- [The problem] Find the word "computer" in the data. Return every line where it appears.

- [Source material]

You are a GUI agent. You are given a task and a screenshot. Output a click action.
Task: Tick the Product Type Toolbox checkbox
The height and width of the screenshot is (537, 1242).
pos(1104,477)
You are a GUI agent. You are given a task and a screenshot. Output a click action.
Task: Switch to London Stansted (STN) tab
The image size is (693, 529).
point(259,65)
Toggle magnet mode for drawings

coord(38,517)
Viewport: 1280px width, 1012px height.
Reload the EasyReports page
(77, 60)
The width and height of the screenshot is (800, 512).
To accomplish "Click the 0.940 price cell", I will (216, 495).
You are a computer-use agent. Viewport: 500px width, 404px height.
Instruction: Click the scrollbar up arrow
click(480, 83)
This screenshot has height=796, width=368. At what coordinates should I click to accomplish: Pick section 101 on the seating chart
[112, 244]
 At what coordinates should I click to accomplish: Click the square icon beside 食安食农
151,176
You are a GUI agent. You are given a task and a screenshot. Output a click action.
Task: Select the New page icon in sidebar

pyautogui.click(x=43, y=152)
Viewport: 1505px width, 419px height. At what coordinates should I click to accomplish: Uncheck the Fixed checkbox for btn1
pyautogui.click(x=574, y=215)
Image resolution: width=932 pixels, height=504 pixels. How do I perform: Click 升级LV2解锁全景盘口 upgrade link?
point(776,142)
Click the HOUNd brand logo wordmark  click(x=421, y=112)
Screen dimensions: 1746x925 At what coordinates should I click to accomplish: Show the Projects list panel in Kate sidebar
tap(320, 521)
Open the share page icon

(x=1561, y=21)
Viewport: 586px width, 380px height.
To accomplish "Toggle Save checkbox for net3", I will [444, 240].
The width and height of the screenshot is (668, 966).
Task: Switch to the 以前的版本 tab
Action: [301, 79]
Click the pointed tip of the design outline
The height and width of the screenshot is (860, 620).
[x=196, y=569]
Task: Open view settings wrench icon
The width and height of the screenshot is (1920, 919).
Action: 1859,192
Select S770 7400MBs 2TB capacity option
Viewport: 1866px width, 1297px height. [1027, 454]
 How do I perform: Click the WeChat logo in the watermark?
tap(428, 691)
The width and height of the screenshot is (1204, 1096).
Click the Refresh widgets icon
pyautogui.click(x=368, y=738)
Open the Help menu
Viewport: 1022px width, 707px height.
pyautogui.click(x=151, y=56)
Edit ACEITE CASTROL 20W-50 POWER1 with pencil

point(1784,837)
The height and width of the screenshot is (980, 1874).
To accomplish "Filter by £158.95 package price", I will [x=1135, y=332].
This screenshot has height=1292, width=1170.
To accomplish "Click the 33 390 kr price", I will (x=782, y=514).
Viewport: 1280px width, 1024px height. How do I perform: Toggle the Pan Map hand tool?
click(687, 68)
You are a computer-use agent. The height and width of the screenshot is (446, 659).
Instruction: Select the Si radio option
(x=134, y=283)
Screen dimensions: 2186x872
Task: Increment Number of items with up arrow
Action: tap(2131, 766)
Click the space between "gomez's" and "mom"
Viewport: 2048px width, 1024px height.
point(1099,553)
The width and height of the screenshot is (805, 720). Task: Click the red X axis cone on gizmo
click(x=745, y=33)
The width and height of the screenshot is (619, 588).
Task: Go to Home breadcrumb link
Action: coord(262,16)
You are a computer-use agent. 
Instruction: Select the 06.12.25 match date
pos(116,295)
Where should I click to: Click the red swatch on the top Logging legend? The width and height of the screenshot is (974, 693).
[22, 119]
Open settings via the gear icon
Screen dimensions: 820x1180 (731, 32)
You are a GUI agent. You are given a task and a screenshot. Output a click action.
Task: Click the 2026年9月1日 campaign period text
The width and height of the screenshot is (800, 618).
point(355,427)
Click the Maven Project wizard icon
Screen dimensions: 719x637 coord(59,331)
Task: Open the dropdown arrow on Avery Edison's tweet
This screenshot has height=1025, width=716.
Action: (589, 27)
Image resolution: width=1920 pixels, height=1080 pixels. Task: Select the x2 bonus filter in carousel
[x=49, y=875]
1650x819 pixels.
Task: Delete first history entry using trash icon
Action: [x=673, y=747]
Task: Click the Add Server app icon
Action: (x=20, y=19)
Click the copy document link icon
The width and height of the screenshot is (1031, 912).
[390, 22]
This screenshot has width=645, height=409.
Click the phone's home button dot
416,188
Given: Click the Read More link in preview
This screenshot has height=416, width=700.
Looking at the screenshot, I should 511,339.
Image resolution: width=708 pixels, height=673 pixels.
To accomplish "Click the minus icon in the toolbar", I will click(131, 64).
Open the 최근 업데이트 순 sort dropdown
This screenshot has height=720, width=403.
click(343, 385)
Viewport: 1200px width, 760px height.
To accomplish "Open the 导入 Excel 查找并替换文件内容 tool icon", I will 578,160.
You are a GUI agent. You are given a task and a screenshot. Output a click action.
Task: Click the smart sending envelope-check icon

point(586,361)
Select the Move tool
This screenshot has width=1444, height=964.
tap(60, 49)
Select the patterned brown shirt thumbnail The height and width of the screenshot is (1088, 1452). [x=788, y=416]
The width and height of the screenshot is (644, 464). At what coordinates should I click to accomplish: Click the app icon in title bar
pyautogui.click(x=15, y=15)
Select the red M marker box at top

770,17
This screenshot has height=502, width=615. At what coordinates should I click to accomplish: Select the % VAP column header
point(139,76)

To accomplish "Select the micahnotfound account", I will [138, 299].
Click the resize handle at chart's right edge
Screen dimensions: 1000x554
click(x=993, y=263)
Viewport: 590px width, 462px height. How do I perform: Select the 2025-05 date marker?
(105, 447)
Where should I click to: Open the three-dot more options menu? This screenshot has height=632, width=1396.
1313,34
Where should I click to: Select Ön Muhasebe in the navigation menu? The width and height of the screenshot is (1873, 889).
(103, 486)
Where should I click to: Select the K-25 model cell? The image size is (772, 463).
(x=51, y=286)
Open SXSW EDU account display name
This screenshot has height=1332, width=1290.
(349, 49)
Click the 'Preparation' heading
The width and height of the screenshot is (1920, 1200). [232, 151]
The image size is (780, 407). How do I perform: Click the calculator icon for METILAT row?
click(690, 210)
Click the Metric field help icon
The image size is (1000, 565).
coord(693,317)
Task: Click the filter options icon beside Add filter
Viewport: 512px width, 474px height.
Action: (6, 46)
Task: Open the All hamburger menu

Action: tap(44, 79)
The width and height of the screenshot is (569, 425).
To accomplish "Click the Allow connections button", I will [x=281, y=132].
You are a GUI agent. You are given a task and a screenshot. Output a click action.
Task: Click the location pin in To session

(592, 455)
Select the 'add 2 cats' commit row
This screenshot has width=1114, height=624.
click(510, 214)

- [Response]
You are a computer-use agent. Viewport: 500px width, 404px height.
You are a computer-use agent. The height and width of the screenshot is (446, 659).
You are a computer-use agent. 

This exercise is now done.